Lunch as a little kid was a peanut butter and grape jelly sandwich on white bread (lots of added sugars). Or a salami and cheese sandwich. As a teenager, I went through a badly-thought-out vegetarian phase, and ate tater tots every day from the school cafeteria. Our breakfast was almost always a sugary cereal (Coco Pops, the technicolour Froot Loops, cinnamon toast crunch, golden Graham's, instant flavoured oatmeal). On the weekends, there was sometimes enough time to have something like pancakes or bacon and eggs instead. I had arguments with my mother over an acceptable number of cookies. I hated almost all fruit.
Drinks with meals were always fruit juice, milk, or (as a teen) soda pop. Same story if we went out to eat: soda, especially, was served in a huge cup and constantly topped up a la TGI's in the UK. As teens, my brother and I used to be able to split a 24-pack of 12-oz cans of normal Coke between us, and have it cleared within a few days.
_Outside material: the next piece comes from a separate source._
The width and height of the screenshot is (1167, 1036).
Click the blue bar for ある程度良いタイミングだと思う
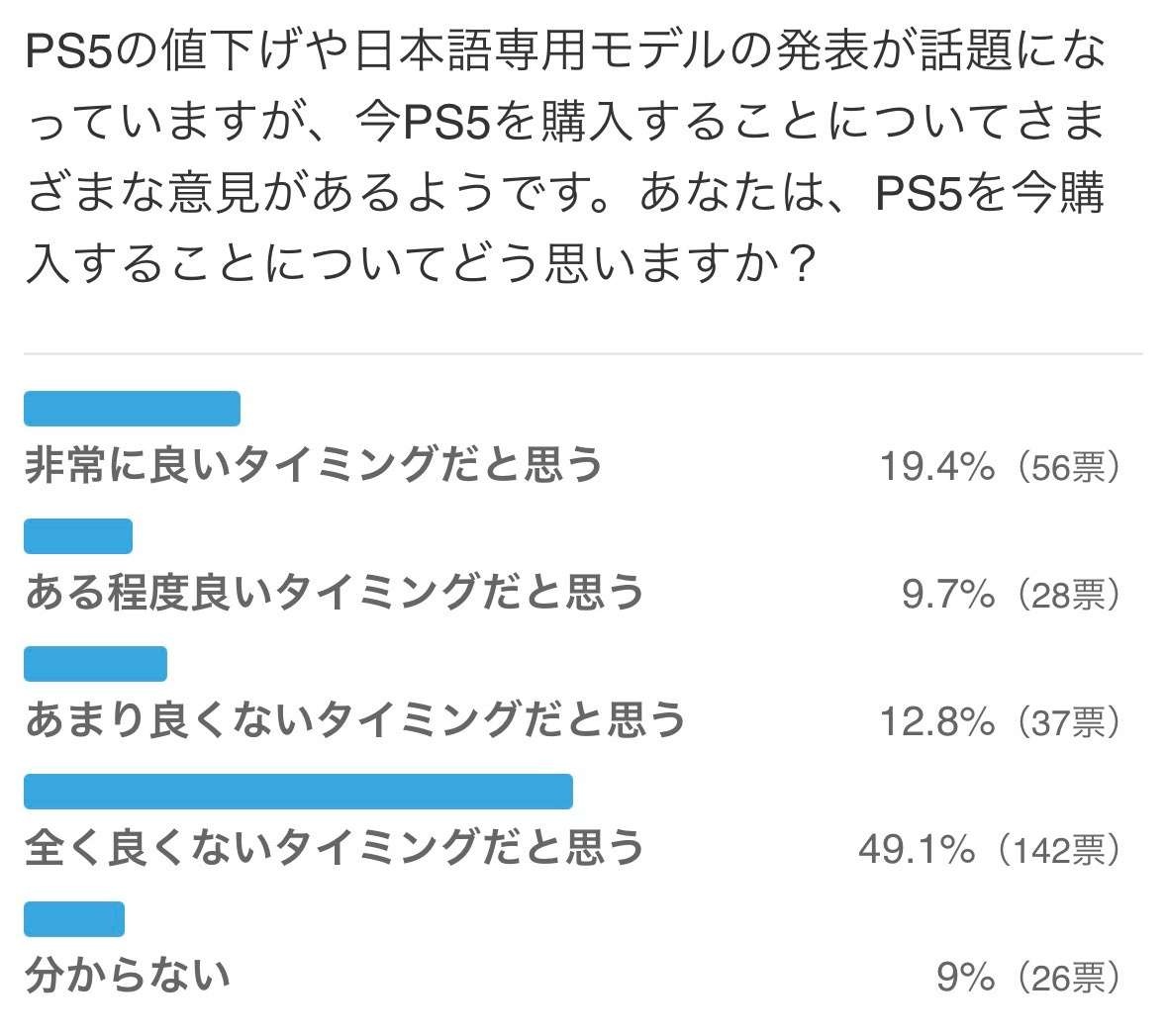tap(78, 536)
Even now, drinking water with my meal is a conscious rather than a reflexive decision.
I would love to have unlimited snacky snacks in my house, and have seen the literature supporting that approach, but my DDs both have nervous breakdowns if I bring a sugary cereal into the house and then try to limit its intake to only breakfast. When we have big tubs of chocolate in the house from Halloween and Christmas, there is a constant cycle of binge (me) and arguments about getting more (them). I feel unable to give them chocolate advent calendars because they'd tear through all of the doors in a single day. I would bring more Nutella and crisps and biscoff and chocolate bars and crisps into the house except there's no "off" switch on any of us when it comes to these things.
So, we rarely buy soda except for birthdays or the occasional random weekend. I pass over the sugary cereals and go for Weetabix and porridge oats, and let them add a bit of honey or a syrup. My DDs like fruit, so if they're hungry between meals, I send them to the fruit bowl.
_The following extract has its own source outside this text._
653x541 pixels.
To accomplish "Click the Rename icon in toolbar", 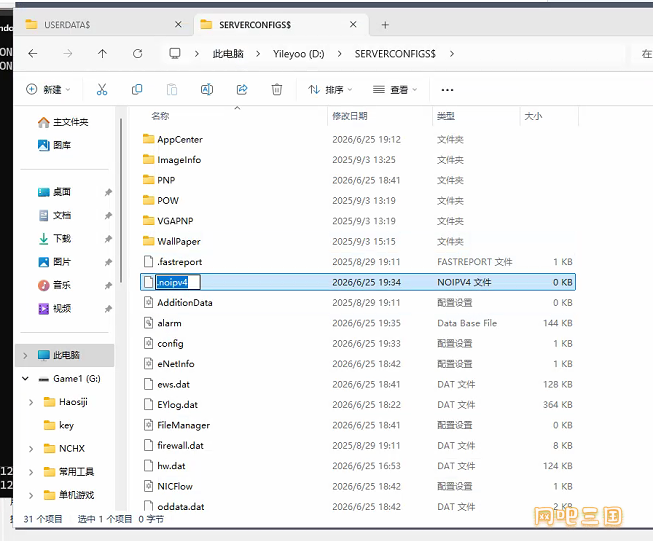I will (207, 90).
I am overweight but not yet BMI-obese. My husband has been overweight in his 20s but managed to return to a healthy weight and keep it there through eating a bit more healthfully and exercising. My 7 year old DD is a very high percentile for weight, compared with her height, and it shows during periods when her physical activity slows down (such as this winter). The three year old DD appears to be in proportion. We are all on the tall side.